“Elon Musk brasileiro” é suspeito de comandar esquema de pirâmide com carros elétricos

A análise também aponta possíveis violações ao Código de Defesa do Consumidor

Publicado em 12 de abril de 2026 às 11:36

(Empresário Flávio Figueiredo)
(Empresário Flávio Figueiredo) Crédito: Reprodução

Um relatório do Ministério da Fazenda identificou indícios de esquema de pirâmide financeira envolvendo a empresa Lecar, comandada pelo empresário Flávio Figueiredo Assis, conhecido como “Elon Musk brasileiro”.

De acordo com a análise técnica elaborada pela Secretaria de Prêmios e Apostas, o modelo de negócios da empresa apresenta “forte indicativo de conduta potencialmente fraudulenta”. A investigação teve início após solicitação do Ministério Público Federal.

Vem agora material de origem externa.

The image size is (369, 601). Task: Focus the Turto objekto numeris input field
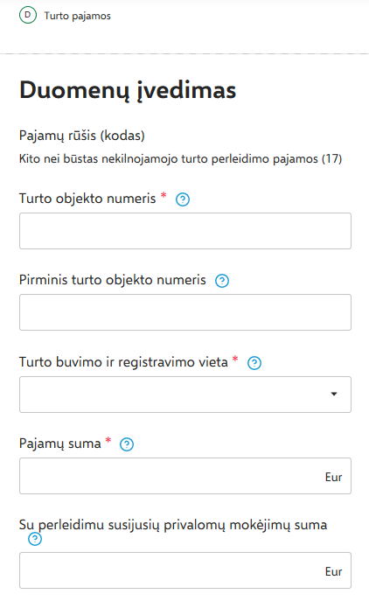click(185, 231)
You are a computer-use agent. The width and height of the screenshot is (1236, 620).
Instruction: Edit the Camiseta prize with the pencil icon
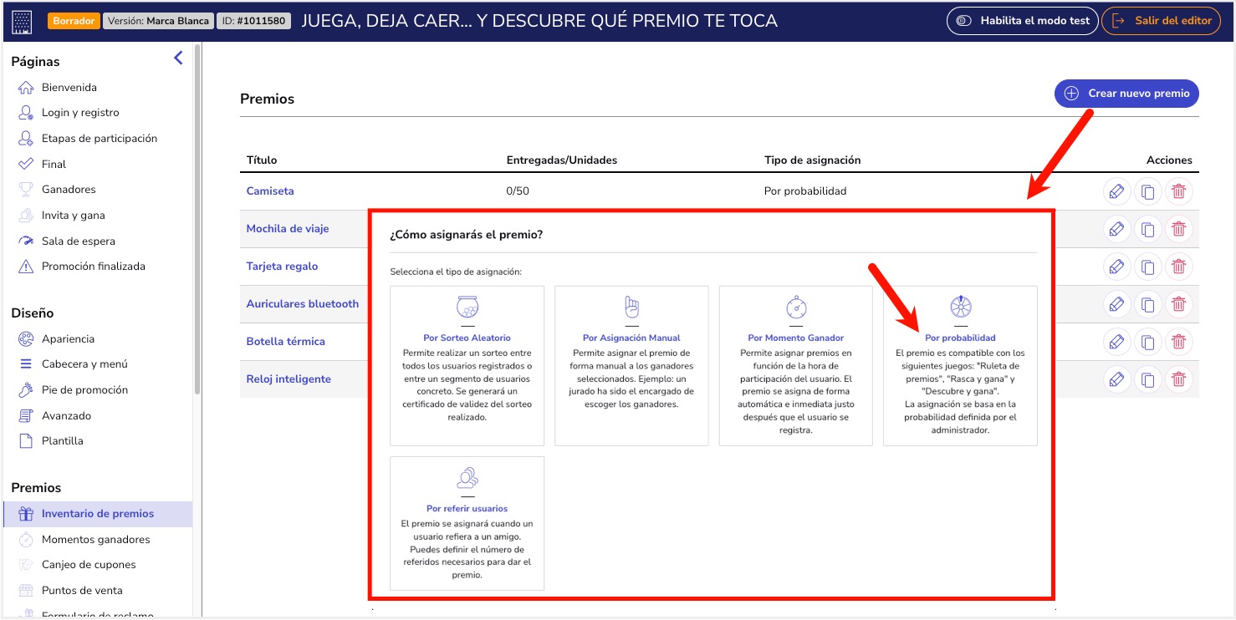tap(1116, 191)
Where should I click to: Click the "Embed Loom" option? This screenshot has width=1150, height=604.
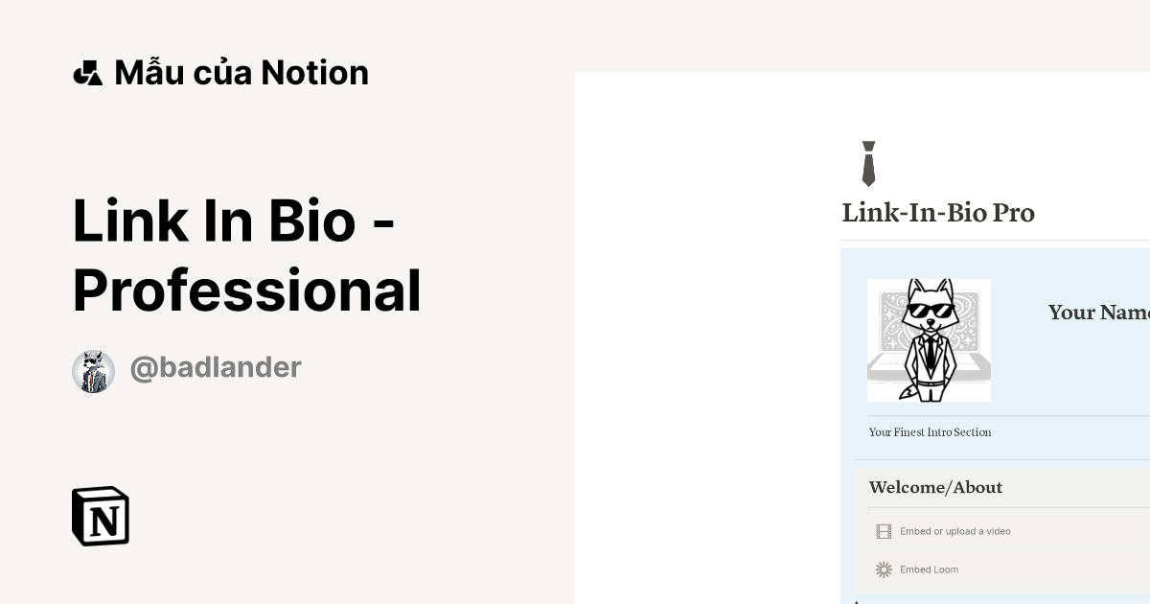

A Lecar oferece veículos elétricos e híbridos por meio de um sistema chamado “compra programada”, no qual os clientes pagam parcelas ao longo de 48, 60 ou 72 meses, com a promessa de receber o automóvel antes do fim do contrato, mesmo sem a empresa possuir fábrica concluída ou veículos homologados.

Segundo o documento, a empresa não possui autorização do Ministério da Fazenda para operar esse tipo de modalidade. Além disso, o relatório aponta características típicas de pirâmide financeira, como a dependência da entrada de novos clientes para manter o fluxo de caixa.

Entre os principais indícios levantados estão a cobrança de taxa de adesão para atuação como revendedor, a promessa de entrega de produtos ainda inexistentes, o uso de estratégias de urgência para atrair consumidores e a necessidade declarada de novos participantes para sustentar o negócio.

A análise também aponta possíveis violações ao Código de Defesa do Consumidor, como publicidade enganosa e omissiva.

Criada em 2022, a Lecar se apresenta como uma montadora 100% brasileira com o objetivo de revolucionar o mercado de veículos elétricos na América Latina. O projeto industrial prevê a construção de uma fábrica em Sooretama, no Espírito Santo, com investimento estimado em R$ 870 milhões e início de produção a partir de 2027.

Em manifestação, o empresário afirmou que o projeto ainda está em desenvolvimento e que os clientes estariam “apostando” na proposta como forma de incentivo à indústria nacional.

O caso segue sob investigação das autoridades competentes.